TASK INSTRUCTIONS – Filtering the records below, copy only those lines that include the word "section".

◆ ◆ ◆ ◆ ◆ ◆ ◆

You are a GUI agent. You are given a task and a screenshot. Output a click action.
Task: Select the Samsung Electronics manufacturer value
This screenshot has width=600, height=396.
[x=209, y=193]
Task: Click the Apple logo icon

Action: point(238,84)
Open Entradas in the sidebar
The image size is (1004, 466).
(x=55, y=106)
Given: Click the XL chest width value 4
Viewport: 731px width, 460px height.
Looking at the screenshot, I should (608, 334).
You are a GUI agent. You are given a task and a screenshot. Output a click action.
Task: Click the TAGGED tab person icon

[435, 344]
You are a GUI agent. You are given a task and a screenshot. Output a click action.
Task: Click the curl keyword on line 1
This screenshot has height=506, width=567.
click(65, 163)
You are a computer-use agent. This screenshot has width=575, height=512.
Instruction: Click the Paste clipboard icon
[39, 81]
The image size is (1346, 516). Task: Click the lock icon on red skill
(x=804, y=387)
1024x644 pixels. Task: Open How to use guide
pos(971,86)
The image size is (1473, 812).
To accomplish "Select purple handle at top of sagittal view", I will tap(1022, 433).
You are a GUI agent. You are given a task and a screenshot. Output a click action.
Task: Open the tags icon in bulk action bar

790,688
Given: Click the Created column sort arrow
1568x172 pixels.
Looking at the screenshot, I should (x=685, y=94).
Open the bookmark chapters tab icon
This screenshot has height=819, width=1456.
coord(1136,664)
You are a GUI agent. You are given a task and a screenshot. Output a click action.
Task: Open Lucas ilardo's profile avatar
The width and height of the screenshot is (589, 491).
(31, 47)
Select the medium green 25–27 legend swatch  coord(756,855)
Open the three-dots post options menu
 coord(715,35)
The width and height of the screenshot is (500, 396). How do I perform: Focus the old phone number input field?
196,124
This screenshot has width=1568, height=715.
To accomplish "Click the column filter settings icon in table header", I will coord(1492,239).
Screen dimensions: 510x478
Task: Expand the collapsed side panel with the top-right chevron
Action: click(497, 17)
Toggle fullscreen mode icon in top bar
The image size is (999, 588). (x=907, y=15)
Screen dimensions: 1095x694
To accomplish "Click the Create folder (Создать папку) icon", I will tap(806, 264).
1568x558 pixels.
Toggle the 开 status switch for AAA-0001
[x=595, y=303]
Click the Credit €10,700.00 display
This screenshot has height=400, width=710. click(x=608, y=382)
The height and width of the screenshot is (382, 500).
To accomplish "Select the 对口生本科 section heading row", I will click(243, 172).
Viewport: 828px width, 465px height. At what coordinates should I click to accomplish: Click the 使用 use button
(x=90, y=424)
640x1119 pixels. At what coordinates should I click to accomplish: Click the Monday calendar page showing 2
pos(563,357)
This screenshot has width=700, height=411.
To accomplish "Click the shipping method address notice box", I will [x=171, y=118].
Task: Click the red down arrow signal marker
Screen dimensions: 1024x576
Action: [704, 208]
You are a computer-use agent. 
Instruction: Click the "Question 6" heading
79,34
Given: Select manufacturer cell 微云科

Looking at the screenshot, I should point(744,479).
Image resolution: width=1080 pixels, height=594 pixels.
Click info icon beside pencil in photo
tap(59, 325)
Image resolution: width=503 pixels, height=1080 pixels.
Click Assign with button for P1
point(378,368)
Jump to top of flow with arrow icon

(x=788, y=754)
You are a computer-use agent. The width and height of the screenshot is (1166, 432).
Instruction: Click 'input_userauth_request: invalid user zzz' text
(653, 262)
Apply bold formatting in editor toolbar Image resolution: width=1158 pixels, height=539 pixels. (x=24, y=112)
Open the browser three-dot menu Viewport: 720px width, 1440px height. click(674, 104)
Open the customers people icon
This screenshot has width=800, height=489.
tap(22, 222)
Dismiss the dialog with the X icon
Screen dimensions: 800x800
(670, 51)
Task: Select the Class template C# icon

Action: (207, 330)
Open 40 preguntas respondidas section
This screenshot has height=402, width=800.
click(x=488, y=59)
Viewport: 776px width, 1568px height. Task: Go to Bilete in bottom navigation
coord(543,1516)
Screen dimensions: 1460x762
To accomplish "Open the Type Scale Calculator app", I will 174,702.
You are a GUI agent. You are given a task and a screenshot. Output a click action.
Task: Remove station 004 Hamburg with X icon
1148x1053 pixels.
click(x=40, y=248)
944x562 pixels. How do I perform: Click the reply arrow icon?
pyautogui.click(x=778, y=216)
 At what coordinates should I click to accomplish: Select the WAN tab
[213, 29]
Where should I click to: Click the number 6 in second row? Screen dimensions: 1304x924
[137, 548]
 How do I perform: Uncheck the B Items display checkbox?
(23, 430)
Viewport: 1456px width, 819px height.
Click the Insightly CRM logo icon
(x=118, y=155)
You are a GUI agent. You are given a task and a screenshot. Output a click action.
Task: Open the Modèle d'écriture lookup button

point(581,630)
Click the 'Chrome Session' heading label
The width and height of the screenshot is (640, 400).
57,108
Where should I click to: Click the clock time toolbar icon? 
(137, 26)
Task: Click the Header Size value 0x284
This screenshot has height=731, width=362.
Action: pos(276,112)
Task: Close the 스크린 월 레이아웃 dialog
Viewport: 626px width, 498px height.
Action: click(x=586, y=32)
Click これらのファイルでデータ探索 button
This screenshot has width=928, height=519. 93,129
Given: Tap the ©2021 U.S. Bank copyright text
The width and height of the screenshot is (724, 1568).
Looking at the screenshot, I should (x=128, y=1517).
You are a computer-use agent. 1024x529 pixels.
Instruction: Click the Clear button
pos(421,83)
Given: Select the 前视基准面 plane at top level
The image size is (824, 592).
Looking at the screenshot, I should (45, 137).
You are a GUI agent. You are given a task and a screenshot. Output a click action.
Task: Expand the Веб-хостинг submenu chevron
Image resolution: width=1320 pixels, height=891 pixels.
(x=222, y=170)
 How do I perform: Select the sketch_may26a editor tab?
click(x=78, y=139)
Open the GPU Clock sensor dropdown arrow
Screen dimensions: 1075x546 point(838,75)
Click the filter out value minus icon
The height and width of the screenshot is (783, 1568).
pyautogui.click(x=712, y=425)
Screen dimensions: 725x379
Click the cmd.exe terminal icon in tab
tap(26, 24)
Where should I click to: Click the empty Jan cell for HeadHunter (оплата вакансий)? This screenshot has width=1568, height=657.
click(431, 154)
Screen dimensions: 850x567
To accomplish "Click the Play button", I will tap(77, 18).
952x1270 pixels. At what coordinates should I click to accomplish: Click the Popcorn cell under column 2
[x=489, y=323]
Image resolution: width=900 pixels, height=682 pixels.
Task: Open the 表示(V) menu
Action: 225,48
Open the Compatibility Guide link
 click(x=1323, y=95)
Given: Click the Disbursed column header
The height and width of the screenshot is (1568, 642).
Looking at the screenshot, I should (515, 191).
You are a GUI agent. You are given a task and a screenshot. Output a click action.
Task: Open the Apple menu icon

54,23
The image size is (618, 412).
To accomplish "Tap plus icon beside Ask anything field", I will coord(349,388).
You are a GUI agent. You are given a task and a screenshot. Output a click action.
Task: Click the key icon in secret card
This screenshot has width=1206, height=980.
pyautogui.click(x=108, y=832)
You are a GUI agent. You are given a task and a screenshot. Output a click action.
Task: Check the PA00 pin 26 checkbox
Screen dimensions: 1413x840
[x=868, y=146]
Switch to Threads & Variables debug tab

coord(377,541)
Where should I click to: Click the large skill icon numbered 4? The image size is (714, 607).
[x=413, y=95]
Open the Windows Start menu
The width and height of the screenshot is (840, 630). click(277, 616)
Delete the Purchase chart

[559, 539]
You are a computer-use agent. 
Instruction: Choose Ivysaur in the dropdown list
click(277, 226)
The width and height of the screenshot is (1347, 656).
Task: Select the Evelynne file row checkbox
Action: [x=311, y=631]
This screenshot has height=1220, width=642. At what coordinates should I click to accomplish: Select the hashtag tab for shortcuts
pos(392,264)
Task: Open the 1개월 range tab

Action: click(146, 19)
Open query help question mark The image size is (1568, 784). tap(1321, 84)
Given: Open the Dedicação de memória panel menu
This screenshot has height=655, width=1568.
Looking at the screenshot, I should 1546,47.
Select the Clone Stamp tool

◆ ◆ ◆ ◆ ◆ ◆ ◆

PROBLEM SOLUTION –
To accomplish "Select the 对口生本科 section heading row", I will click(243, 172).
Open 40 preguntas respondidas section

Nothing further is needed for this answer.